Official Deepseek API
Sglang after this PR
they both return extra
\ns to keep connection alive.
from openai import OpenAI
openai_api_key = "EMPTY"
openai_api_base = "http://localhost:30000/v1"
client = OpenAI(
api_key=openai_api_key,
base_url=openai_api_base,
)
models = client.models.list()
model = models.data[0].id
messages = [{"role": "user", "content": "Please prove Euler theorem in Graph Theory as a professional mathematic teacher."}]
response = client.chat.completions.create(model=model, messages=messages, stream=False)
print("content: ", response.choices[0].message.content)
As the figure shows below, using OpenAI's SDK is still valid with extra \ns.
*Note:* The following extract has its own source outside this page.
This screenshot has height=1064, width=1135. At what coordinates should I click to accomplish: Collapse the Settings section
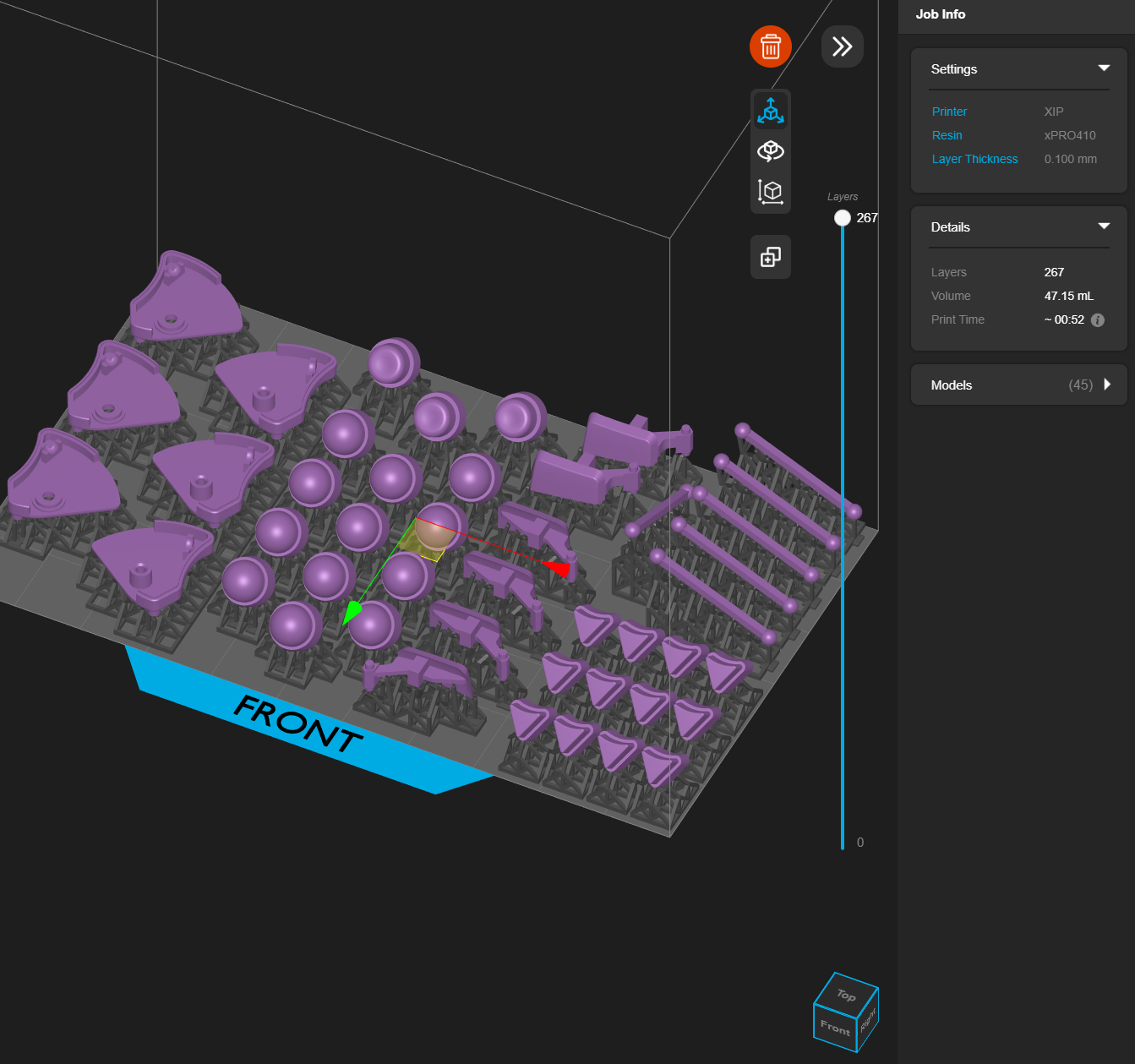point(1104,68)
I am not sure if I cache your point, how will additional \n enhance behavior? My concern is that since adapter is for all LLMs and this change is specific to DeepSeek-R1, will it cause other LLMs to behave abnormally.
I am not sure if I cache your point, how will additional
\nenhance behavior? My concern is that sinceadapteris for all LLMs and this change is specific to DeepSeek-R1, will it cause other LLMs to behave abnormally.
The enhanced user experience is achieved by maintaining persistent connections (keep-alive) in non-streaming scenarios, which is beneficial for reasoning models and other large-scale models handling heavy workloads. Without this mechanism, users would consistently encounter frequent failures, as evidenced by our actual serving scenarios.
I see, let's say we are serving a relatively much smaller model such as Qwen-7B, will this kind of mechanism be still suitable? It would better if we can make this feature as an argument in ServerArgs, for example, --keep-non-streaming-connection-alive.
@zhyncs do you have any suggestion?
I see, let's say we are serving a relatively much smaller model such as Qwen-7B, will this kind of mechanism be still suitable? It would better if we can make this feature as an argument in
ServerArgs, for example,--keep-non-streaming-connection-alive.
Small models should generate results within the timeout period, thereby not adversely affecting the user experience for those using smaller models.
This pull request has been automatically closed due to inactivity. Please feel free to reopen it if needed.